▶ **WRITTEN EXERCISE**: Quote verbatim the stretch of material from the line containing "Describe the element at coordinates (68, 70)" through the line containing "second tab under".

▶ **DATA SECTION**:
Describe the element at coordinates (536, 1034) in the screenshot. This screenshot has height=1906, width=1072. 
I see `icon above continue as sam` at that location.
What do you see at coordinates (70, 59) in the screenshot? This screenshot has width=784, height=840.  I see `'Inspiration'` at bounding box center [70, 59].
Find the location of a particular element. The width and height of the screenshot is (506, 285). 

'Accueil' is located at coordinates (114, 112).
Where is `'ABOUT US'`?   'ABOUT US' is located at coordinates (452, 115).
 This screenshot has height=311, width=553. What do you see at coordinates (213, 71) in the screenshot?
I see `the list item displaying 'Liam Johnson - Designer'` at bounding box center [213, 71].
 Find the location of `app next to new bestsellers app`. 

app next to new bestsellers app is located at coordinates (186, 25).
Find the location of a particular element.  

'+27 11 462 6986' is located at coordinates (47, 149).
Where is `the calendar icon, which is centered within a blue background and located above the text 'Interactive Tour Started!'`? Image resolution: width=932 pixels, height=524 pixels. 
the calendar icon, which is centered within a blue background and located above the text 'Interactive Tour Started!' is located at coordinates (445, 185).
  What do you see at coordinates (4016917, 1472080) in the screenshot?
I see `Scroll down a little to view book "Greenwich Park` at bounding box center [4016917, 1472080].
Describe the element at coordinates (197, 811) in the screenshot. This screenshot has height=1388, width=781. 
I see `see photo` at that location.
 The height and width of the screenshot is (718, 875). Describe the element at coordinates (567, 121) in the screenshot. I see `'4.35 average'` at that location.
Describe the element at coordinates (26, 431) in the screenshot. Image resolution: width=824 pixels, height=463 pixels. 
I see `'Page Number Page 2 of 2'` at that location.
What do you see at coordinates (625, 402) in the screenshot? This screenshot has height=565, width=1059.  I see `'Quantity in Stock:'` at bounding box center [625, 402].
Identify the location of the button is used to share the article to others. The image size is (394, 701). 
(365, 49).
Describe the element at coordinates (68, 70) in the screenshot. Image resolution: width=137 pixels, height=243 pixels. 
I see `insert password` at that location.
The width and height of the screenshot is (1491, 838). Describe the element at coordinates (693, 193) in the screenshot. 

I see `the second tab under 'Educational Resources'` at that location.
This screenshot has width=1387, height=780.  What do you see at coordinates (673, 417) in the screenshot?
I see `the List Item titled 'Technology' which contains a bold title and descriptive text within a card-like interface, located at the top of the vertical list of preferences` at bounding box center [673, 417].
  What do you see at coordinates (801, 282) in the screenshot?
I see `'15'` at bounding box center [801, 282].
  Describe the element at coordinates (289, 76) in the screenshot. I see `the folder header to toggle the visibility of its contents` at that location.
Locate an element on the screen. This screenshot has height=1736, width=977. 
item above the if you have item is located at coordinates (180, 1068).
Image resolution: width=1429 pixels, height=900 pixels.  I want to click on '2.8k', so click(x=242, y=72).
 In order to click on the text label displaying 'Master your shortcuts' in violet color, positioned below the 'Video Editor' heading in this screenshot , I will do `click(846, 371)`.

▶ **SOLVED PROBLEM**:
Describe the element at coordinates (68, 70) in the screenshot. Image resolution: width=137 pixels, height=243 pixels. 
I see `insert password` at that location.
The width and height of the screenshot is (1491, 838). Describe the element at coordinates (693, 193) in the screenshot. 

I see `the second tab under 'Educational Resources'` at that location.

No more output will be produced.